▶ WHAT IS NEEDED: Transcribe every line of the material below without change, apart from dropping the pictures.
== == ==
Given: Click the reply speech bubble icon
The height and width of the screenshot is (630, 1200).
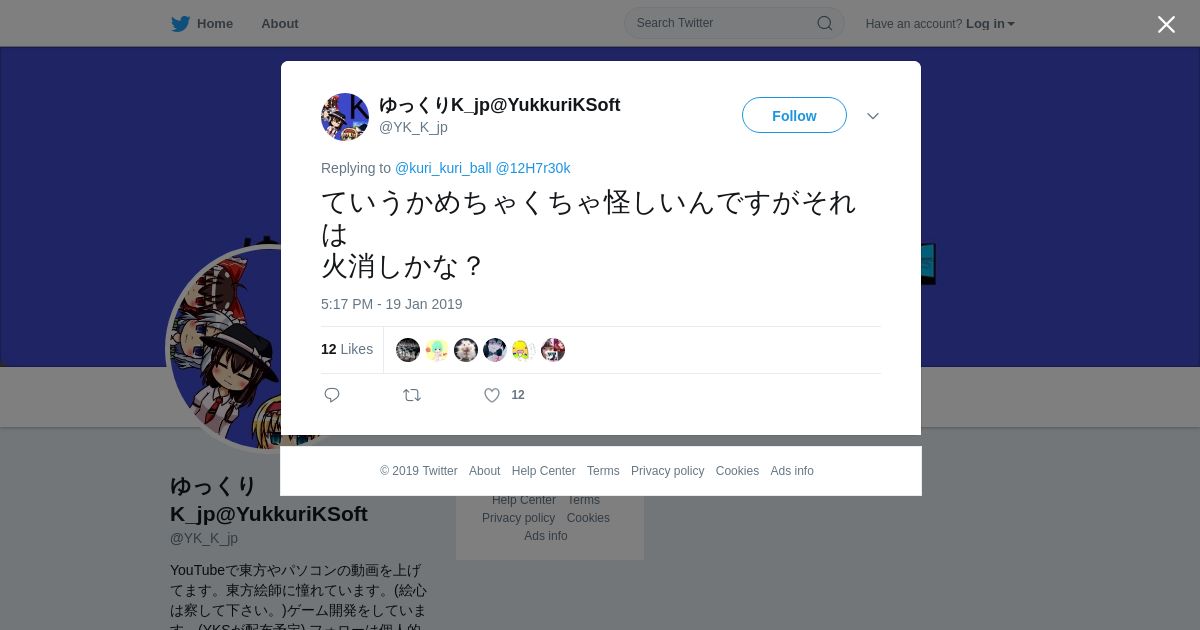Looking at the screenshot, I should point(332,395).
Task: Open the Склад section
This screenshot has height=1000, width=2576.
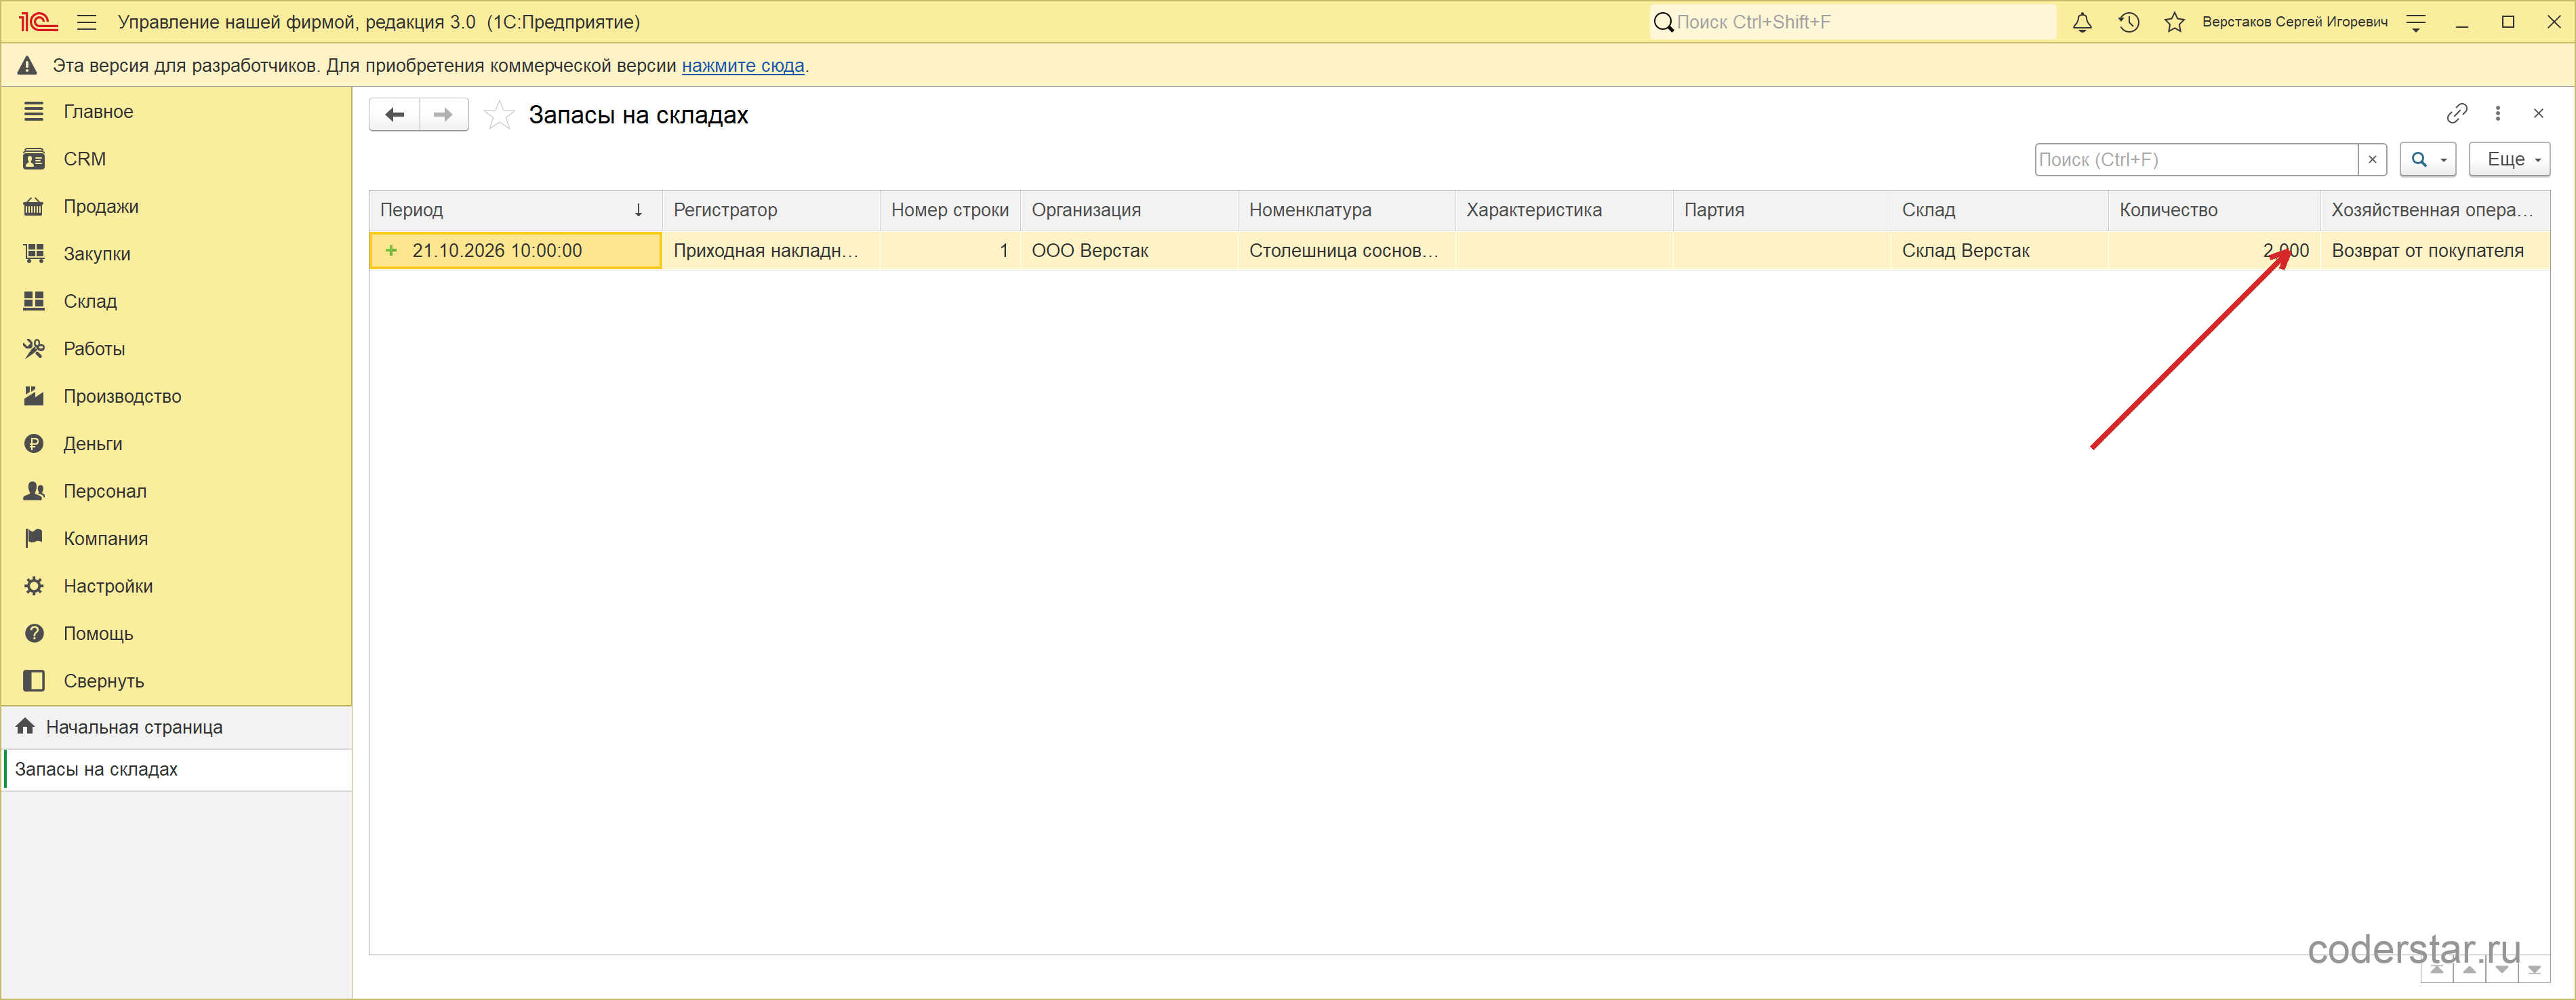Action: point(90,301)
== == ==
▶ ANSWER SPACE:
Given: Click the reply speech bubble icon
The height and width of the screenshot is (630, 1200).
Looking at the screenshot, I should point(332,395).
Task: Open the Склад section
This screenshot has height=1000, width=2576.
Action: point(90,301)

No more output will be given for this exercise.